一方、従来のマシュマロを同様にしてコーヒーの上に乗せたときの様子を図4及び図5に示す。すなわち、従来の図4(a)に示すマシュマロ10(直径約10mm、高さ約20mmの円柱状)及び図5(a)に示すマシュマロ20(直径約10mm、高さ約6mmの端部が曲面でない円盤状)においては、図4(b),図4(c),図5(b),図5(c)のようにマシュマロ10,20同士が適度に重なり合わずに隙間ができて、均一にコーヒー2の表面を覆うことができなかった。さらに、マシュマロ10,20はいずれもそのまま静置しても溶けず、スプーンで攪拌して初めて溶け出したが、完全には解けずに不溶性の塊が残った。いずれのコーヒー2も食感も滑らかさがなく、視覚的にも食欲をそそるものでなかった。
1.マシュマロ入りアイスクリームの調製
常法にしたがってアイスクリームミックスを調製し、ホモゲナイザーによって均質化した。次に、均質化したアイスクリームミックスを68℃で30分間殺菌した後、1〜5℃で冷却し、そのままの温度で8〜24時間貯蔵した。その後、ORが80%程度になるようにアイスクリームミックスに空気を混入し、次いで、全体の体積の10分の1量の実施例1と同様の手順で製造したマシュマロを加え、よく混合した後、マイナス9〜マイナス4℃で半凍結させた。なお、マシュマロは、直径10mm程度の小粒のものを使用した。次に、半凍結させたマシュマロ入りアイスクリームミックスをカッブに充填し、マイナス20℃以下で凍結させ、マシュマロ入りアイスクリームを製造した。比較例として、ORが40%のアイスクリームを用いて同様の手順でマシュマロ入りアイスクリームを製造した。図3に本実施例のマシュマロ入りアイスクリーム(マシュマロ入り冷菓)32の断面の様子を示す。すなわち、本実施例のマシュマロ入りアイスクリーム32においては、アイスクリーム(冷菓)31の中にマシュマロ30が均等に分散されていた。

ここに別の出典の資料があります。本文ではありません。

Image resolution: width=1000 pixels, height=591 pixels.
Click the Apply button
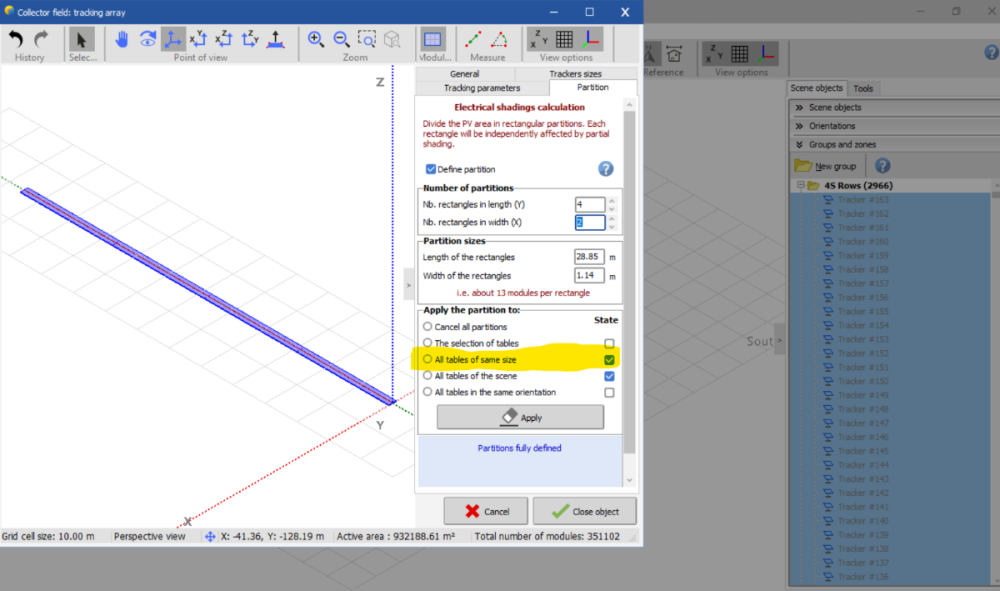[520, 417]
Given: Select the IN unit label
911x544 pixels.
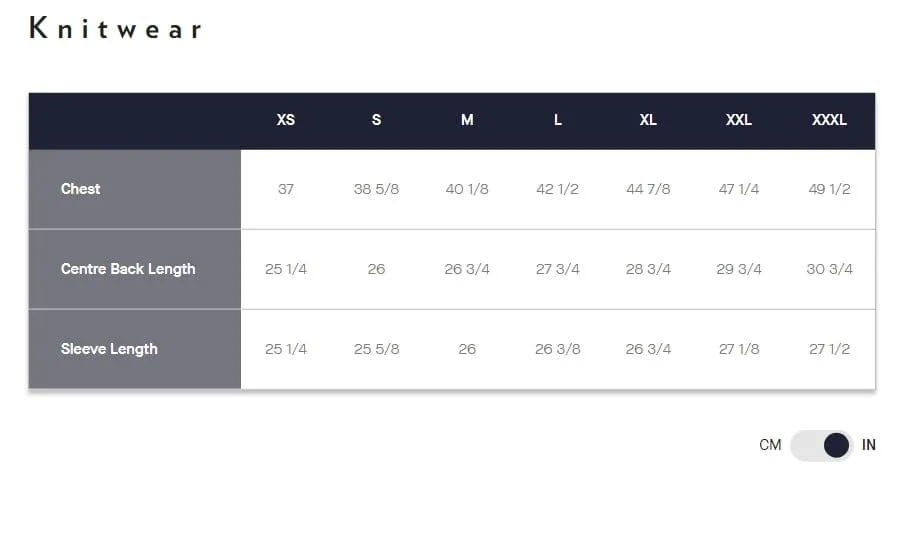Looking at the screenshot, I should [x=869, y=445].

本実施例のマシュマロ入りアイスクリーム32においては、含まれているマシュマロ30が柔らかく、アイスクリームを一緒に食しても美味であった。一方、比較例のマシュマロ入りアイスクリームにおいては、マシュマロがやや固く、食感も劣っていた。
2.食味試験
10名の試験者に、本実施例のマシュマロ入りアイスクリームと、比較例のマシュマロ入りアイスクリームとを食させ、味と食感を比較させた。その結果、10名全員が本実施例のマシュマロ入りアイスクリームの方が食感がよく、美味であると判定した。

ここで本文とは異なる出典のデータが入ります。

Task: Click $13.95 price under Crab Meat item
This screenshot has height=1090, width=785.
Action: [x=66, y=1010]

本発明の実施例1のマシュマロを表す図であり、(a)は平面図、(b)は正面図、(c)は(a)のA−A断面図、(d)は(b)のB−B断面図である。 本発明の実施例2のマシュマロコーヒーにおいて、マシュマロがコーヒーに溶ける様子を説明する図であり、(a)はコーヒーの表面にマシュマロを乗せた状態を表す一部破断断面図、(b)はコーヒーの表面にマシュマロを乗せた状態を表す斜視図、(c)はマシュマロが溶けて均一な層となりコーヒー表面を覆う状態を表す断面図である。 本発明の実施例3のマシュマロ入りアイスクリームを表す断面斜視図である。 従来のマシュマロとそのマシュマロがコーヒーに溶ける様子を説明する図であり、(a)が従来のマシュマロを表す斜視図、(b)はコーヒーの表面に従来のマシュマロを乗せた状態を表す斜視図、(c)は従来のマシュマロがコーヒー上で溶けた状態を表す断面図である。 別の従来のマシュマロとそのマシュマロがコーヒーに溶ける様子を説明する図であり、(a)が従来のマシュマロを表す斜視図、(b)はコーヒーの表面に従来のマシュマロを乗せた状態を表す斜視図、(c)は従来のマシュマロがコーヒー上で溶けた状態を表す断面図である。
符号の説明
1,30 マシュマロ
2 コーヒー(飲料)
31 アイスクリーム(冷菓)
32 マシュマロ入りアイスクリーム(マシュマロ入り冷菓)

Claims (14)

  1. 水分活性が0.70Aw以上であることを特徴とするマシュマロ。
  2. 前記水分活性が0.75Aw以下であることを特徴とする請求項1に記載のマシュマロ。
  3. 少なくとも糖類又はゼラチンを含有し、固化前の密度が400〜440g/Lであり、充填機によって型に流し込み、固化させて製造したものであることを特徴とするマシュマロ。
  4. 平面視が略円形の外形を有する円盤状であり、円盤の端面の縦断面形状が曲面であることを特徴とする請求項1乃至3のいずれかに記載のマシュマロ。
  5. 平面視が略円形の外形を有する円盤状であり、端面部の厚さが漸減していることを特徴とする請求項1乃至4のいずれかに記載のマシュマロ。
  6. 円盤形状の中央部の厚さが外周部の厚さよりも厚いことを特徴とする請求項1乃至5のいずれかに記載のマシュマロ。
  7. 中央部の厚さに対する直径の比が1.0〜5.0であることを特徴とする請求項4乃至6のいずれかに記載のマシュマロ。
  8. 直径が10〜20mmであることを特徴とする請求項4乃至7のいずれかに記載のマシュマロ。
  9. 中央部の厚さが4〜10mmであることを特徴とする請求項4乃至8のいずれかに記載のマシュマロ。
  10. 40℃以上の飲料の表面に請求項1乃至9のいずれかに記載のマシュマロを乗せて溶解させたことを特徴とするマシュマロ入り飲料。
  11. 飲料が、コーヒー、ココア、抹茶、紅茶、日本茶、ウーロン茶、牛乳のいずれかであることを特徴とする請求項10に記載のマシュマロ入り飲料。
  12. 冷菓に請求項1乃至9のいずれかに記載のマシュマロを混合させてなることを特徴とするマシュマロ入り冷菓。
  13. 前記冷菓がアイスクリームであることを特徴とする請求項12に記載のマシュマロ入り冷菓。
  14. 前記アイスクリームのオーバーランが40〜200%であることを特徴とする請求項13に記載のマシュマロ入り冷菓。